So you want to build a scheduler? You want to be the next Buffer or Hootsuite?
Here is how you do it with bundle.social.
The Architecture
- User connects account (via Connect Flow).
- User uploads content (via Media Upload).
- User picks a date (UI).
- You send it to us (API).
- We publish it (Magic).
- We ping you back (Webhooks).
Step 1: Import History (Optional)
Don’t show an empty calendar. Import their last 10 posts so they feel at home.
See Import Post History.
Crucial: Do this before the user hits “Schedule”.
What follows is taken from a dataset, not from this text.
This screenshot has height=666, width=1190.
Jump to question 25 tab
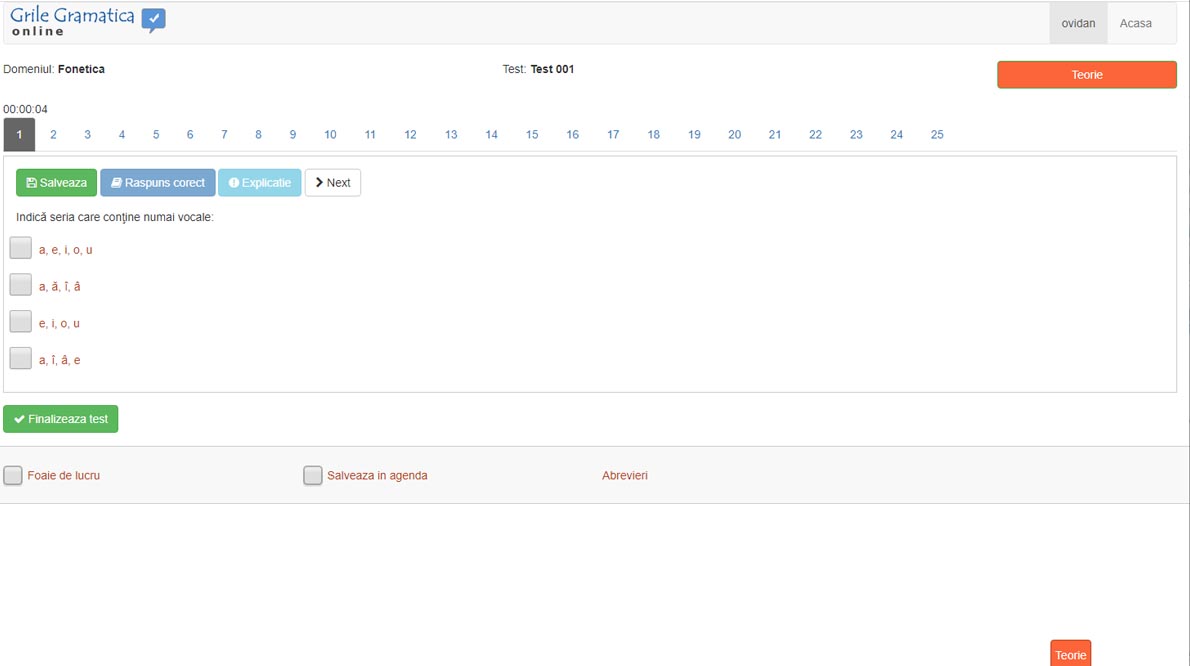click(x=936, y=135)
- Use Simple Upload for images.
- Use Resumable Upload for videos.
Get the uploadId (e.g. upload_123). You need this.
Step 3: Create the Post
Here is the payload to schedule a post for the future.
const payload = {
teamId: 'team_abc',
socialAccountIds: ['instagram_123'],
text: "Scheduled for the future! 🚀",
uploadIds: ['upload_123'],
// THE IMPORTANT PART
scheduledAt: "2026-12-25T10:00:00.000Z", // UTC ISO string
// Platform specifics? We got you.
data: {
INSTAGRAM: {
type: "REEL" // Force it to be a Reel
}
},
// First comment for hashtags
comments: [
{
text: "#growth #mindset #grind",
socialAccountIds: ['instagram_123']
}
]
};
Timezones matter. Always send scheduledAt in UTC. If your user is in Tokyo, convert their “10:00 AM” to UTC before sending it to us. If you don’t, they will be posting at 3 AM and blaming you.
Step 4: Listen for Webhooks
Scheduling is async. We might succeed, or Instagram might reject the video encoding at the last second.
Listen for:
post.published: 🟢 Success. Update your UI to “Published”.
post.failed: 🔴 Failure. Tell the user (and maybe why).
Best Practices
1. Validate First
Don’t let a user schedule a 10-minute video for an Instagram Story. It will fail. Check our Platform Limits and block it in your UI.
2. Handle Rate Limits
If you are building a bulk uploader, respect the rate limits. If you blast 50 posts at once, we might queue them or reject them.
Use the comments array to put hashtags in the first comment. It keeps the caption clean and looks more professional.